These Gnostics, the earliest of our Christian era, held: "That the supreme
Aeon, having emitted other Aeons out of himself, one of them, a female,
Prunnikos (concupiscence), descended into the chaos, whence, unable to
escape, she remained suspended in the mid-space, being too clogged by matter
to return above, and not falling lower where there was nothing in affinity
with her nature. She then produced her son Ilda-Baoth, the God of the Jews,
who, in his turn, produced seven Aeons, or angels, 4 who created the seven
heavens."



In this plurality of heavens the Christians believed from the first, for we
find Paul teaching, of their existence and speaking of a man "caught up to
the third heaven" (11 Cor. 13). 



"From these seven angels Ilda-Baoth shut up all that was above him, lest
they should know of anything superior to himself." 5 They then created man
in the image of their Father,", but prone and crawling on the earth like a
worm. But the heavenly mother, Prunnikos, wishing to deprive Ilda-Baoth of
the power with which she had unwittingly endowed him, infused into man a
celestial spark-the spirit.
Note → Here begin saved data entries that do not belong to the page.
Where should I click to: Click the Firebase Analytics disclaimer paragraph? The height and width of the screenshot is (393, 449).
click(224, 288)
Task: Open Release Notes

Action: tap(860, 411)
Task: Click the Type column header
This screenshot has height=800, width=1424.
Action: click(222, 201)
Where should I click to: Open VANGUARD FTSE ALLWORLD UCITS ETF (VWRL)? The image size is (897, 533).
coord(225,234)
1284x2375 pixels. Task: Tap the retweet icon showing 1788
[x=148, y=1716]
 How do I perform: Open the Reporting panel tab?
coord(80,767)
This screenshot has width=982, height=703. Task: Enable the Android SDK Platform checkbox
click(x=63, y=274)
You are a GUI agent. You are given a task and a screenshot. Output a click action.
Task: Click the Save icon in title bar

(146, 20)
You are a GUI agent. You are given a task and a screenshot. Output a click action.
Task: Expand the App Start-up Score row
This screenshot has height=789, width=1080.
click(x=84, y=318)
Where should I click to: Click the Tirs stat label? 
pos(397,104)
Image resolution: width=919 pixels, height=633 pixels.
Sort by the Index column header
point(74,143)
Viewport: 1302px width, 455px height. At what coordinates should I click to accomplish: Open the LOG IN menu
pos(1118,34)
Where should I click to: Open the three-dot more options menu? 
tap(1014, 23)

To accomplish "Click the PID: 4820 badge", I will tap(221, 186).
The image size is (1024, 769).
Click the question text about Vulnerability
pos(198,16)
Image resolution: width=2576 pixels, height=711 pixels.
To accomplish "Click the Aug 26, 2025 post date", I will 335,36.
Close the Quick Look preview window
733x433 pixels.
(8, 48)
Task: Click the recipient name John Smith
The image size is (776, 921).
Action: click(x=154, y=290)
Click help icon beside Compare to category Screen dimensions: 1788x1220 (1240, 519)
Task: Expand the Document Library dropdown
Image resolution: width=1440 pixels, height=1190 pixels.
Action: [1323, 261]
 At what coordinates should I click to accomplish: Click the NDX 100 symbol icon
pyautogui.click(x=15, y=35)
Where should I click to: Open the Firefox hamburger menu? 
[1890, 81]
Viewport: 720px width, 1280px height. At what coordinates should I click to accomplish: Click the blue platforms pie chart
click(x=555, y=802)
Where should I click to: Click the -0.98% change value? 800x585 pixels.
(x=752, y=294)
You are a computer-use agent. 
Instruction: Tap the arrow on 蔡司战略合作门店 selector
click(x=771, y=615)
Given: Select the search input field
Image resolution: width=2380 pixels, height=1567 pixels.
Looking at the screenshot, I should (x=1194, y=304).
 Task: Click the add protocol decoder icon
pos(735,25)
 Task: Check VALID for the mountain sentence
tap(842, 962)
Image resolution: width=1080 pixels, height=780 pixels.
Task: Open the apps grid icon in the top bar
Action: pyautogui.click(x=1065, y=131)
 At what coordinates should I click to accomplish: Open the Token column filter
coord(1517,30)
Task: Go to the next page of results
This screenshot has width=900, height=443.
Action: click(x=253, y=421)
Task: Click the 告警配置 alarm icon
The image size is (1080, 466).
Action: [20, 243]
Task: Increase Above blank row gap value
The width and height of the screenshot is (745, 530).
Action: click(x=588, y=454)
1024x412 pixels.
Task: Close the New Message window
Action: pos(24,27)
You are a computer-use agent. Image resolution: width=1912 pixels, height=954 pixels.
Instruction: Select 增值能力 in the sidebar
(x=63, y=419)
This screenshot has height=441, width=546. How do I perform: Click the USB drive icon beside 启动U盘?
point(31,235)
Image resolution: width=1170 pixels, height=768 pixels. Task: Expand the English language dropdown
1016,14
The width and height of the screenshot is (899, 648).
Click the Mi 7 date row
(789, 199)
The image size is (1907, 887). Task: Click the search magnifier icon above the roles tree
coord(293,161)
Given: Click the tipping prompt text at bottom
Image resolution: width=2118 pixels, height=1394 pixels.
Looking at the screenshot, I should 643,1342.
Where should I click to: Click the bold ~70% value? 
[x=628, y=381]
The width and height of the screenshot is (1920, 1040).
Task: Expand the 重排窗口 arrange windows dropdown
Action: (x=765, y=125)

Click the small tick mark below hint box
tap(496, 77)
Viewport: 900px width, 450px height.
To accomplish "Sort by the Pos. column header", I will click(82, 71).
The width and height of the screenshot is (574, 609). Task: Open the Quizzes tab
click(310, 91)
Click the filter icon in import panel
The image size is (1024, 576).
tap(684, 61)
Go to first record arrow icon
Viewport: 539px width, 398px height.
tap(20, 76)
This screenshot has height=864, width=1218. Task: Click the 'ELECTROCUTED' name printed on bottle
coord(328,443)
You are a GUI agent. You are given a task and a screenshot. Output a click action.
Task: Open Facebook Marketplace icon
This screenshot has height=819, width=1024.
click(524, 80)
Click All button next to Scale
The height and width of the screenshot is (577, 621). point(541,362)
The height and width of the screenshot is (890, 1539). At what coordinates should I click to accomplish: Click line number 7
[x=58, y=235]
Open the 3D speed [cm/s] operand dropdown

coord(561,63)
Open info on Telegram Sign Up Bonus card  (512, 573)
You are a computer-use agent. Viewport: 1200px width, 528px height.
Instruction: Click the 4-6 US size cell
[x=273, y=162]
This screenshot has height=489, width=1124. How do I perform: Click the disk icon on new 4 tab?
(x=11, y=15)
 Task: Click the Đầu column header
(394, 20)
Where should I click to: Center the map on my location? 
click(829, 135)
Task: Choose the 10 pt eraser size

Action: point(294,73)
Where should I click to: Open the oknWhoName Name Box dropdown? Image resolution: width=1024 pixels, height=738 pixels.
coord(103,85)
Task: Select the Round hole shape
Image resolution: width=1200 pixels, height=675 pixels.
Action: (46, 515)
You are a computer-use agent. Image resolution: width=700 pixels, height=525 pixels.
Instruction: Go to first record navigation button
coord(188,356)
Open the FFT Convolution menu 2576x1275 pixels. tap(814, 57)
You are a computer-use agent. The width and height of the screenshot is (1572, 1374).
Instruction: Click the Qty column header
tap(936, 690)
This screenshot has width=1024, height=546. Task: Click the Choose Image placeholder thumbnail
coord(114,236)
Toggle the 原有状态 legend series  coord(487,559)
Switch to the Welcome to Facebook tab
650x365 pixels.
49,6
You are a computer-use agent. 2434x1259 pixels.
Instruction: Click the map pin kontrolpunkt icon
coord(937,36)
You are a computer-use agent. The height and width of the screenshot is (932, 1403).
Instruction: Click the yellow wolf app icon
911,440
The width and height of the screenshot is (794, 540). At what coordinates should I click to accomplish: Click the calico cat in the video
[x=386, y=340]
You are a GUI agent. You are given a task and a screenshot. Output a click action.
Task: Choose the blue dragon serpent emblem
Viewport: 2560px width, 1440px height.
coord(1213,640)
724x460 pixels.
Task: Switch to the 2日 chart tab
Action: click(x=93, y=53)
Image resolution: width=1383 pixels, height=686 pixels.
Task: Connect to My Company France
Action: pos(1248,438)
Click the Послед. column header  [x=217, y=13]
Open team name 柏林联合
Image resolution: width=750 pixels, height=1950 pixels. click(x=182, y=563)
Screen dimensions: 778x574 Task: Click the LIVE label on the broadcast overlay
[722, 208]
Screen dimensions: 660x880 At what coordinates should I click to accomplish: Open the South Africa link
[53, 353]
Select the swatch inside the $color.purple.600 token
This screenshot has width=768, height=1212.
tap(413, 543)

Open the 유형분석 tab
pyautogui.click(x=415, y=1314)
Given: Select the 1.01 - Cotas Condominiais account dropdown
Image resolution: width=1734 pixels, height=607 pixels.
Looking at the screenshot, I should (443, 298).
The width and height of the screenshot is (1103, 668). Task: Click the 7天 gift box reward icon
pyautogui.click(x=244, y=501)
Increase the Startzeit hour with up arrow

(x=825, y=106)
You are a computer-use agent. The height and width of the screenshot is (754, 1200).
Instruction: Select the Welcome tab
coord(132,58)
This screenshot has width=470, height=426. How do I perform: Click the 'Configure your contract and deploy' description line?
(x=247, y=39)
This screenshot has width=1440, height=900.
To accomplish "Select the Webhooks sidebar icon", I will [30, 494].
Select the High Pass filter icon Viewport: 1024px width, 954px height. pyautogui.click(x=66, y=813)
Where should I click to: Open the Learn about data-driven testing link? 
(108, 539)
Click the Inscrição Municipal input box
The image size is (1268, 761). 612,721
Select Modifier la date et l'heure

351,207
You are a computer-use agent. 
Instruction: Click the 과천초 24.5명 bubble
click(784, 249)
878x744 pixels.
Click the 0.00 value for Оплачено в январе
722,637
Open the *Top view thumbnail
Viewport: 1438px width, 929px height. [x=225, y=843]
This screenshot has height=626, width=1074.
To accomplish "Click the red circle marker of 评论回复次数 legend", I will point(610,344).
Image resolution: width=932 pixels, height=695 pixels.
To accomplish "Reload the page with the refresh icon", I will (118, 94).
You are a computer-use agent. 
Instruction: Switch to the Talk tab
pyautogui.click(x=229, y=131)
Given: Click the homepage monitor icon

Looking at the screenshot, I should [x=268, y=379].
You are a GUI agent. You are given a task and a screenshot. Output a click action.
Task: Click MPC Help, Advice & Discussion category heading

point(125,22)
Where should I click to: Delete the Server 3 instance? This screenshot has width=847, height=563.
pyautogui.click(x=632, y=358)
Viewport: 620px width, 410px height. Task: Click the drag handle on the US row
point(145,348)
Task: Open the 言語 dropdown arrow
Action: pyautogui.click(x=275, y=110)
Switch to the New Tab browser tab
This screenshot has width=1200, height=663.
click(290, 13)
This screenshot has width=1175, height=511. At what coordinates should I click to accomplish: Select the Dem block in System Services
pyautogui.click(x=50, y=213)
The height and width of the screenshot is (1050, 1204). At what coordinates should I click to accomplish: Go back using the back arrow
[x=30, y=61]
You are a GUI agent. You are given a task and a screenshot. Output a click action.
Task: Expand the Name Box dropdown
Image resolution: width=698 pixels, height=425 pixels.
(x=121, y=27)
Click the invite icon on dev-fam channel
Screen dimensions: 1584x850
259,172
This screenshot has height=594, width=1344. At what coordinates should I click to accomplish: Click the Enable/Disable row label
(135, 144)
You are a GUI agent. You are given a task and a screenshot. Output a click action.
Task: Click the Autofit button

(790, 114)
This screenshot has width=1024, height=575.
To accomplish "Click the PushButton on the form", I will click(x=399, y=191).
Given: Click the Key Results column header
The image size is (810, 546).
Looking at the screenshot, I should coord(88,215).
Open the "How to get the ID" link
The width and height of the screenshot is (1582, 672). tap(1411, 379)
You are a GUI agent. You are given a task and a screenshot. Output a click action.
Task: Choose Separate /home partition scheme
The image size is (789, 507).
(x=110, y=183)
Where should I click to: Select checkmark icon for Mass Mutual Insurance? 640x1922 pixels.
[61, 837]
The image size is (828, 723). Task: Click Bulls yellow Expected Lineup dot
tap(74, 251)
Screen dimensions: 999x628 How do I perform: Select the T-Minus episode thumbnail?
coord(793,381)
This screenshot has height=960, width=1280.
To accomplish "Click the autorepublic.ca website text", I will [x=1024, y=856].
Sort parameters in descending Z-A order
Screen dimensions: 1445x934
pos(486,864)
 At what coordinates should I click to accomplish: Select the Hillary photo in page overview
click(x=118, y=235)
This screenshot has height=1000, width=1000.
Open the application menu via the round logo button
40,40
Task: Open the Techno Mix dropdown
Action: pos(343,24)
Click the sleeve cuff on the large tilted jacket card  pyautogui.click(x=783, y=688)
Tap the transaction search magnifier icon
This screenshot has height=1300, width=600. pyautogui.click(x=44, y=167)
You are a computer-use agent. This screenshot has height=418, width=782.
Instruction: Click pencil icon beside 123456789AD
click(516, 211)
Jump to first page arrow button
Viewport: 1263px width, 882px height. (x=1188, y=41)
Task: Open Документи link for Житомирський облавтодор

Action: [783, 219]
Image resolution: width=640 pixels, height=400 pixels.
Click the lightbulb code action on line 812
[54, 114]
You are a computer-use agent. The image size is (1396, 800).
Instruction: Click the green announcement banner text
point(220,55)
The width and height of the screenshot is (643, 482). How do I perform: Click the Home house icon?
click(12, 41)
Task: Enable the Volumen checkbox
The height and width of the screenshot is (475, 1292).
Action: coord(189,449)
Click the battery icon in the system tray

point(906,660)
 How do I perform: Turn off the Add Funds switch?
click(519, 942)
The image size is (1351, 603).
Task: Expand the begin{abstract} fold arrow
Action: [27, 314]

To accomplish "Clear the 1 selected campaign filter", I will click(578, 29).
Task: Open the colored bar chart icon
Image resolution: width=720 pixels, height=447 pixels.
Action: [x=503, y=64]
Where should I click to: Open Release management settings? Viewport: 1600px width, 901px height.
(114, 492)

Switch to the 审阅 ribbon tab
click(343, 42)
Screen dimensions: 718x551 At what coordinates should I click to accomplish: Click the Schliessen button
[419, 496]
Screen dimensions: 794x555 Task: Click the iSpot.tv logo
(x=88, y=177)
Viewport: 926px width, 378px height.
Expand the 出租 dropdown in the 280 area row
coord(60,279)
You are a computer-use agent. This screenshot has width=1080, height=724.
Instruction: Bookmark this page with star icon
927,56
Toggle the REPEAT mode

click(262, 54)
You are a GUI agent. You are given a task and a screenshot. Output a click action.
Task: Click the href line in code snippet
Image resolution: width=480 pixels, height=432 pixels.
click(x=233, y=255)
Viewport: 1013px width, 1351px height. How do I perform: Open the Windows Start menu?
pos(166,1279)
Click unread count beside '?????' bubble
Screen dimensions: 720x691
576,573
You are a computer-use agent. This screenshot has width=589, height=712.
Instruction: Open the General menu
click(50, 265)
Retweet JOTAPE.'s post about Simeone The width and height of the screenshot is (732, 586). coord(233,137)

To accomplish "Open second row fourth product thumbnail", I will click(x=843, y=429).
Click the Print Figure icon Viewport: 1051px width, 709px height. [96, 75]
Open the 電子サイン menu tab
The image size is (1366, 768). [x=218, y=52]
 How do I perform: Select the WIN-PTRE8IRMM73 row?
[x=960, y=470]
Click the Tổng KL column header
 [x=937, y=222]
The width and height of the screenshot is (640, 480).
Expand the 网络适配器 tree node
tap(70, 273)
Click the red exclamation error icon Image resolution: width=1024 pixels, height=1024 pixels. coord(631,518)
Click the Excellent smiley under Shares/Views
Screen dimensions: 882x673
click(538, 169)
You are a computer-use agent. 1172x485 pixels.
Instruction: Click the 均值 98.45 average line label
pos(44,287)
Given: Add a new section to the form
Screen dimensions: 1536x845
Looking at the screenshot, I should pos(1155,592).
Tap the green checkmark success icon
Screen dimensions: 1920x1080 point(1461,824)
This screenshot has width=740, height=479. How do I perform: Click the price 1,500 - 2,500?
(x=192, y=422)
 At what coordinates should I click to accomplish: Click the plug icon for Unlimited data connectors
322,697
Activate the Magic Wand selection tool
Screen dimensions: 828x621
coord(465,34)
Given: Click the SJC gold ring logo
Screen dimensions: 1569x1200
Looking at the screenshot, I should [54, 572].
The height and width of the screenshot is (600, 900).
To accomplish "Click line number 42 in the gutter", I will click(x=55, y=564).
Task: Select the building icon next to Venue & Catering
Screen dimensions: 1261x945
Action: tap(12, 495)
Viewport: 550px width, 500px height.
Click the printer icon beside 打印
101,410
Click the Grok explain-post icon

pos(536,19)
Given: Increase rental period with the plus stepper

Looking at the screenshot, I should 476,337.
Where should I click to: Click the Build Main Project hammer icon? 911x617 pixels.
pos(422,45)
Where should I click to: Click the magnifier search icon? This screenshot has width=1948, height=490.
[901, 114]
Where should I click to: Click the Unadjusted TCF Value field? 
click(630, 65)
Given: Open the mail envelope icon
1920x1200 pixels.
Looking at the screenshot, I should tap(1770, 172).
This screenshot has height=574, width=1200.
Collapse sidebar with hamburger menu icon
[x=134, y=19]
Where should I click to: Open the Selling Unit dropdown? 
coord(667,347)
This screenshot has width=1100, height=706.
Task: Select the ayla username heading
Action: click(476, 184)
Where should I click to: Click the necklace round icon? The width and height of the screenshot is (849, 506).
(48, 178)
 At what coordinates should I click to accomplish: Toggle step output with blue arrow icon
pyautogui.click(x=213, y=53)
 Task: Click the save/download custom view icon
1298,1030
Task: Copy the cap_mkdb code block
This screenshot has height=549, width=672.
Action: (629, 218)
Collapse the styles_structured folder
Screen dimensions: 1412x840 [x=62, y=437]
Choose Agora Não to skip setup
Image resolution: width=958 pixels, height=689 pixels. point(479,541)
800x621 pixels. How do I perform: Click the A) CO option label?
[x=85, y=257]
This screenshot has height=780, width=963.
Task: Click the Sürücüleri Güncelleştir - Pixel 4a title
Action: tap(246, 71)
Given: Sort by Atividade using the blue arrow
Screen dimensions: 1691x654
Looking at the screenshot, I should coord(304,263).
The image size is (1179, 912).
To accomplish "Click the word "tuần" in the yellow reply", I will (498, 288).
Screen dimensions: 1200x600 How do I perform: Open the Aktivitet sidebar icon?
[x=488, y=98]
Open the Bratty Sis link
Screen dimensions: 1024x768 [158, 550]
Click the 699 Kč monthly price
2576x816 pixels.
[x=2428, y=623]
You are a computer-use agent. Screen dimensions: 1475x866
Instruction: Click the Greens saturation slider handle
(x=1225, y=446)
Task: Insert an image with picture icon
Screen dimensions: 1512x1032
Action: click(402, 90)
Immediately man rose upon his feet, soared in
mind beyond the limits of the seven spheres, and glorified the Supreme
Father. Him that is above Ilda-Baoth. Hence, the latter, full of jealousy,
cast down his eyes upon the lowest stratum of matter, and begot a potency in
the form of a serpent, whom they (the Ophites) call his son. Eve, obeying
him as the son of God, was persuaded to eat of the Tree of Knowledge.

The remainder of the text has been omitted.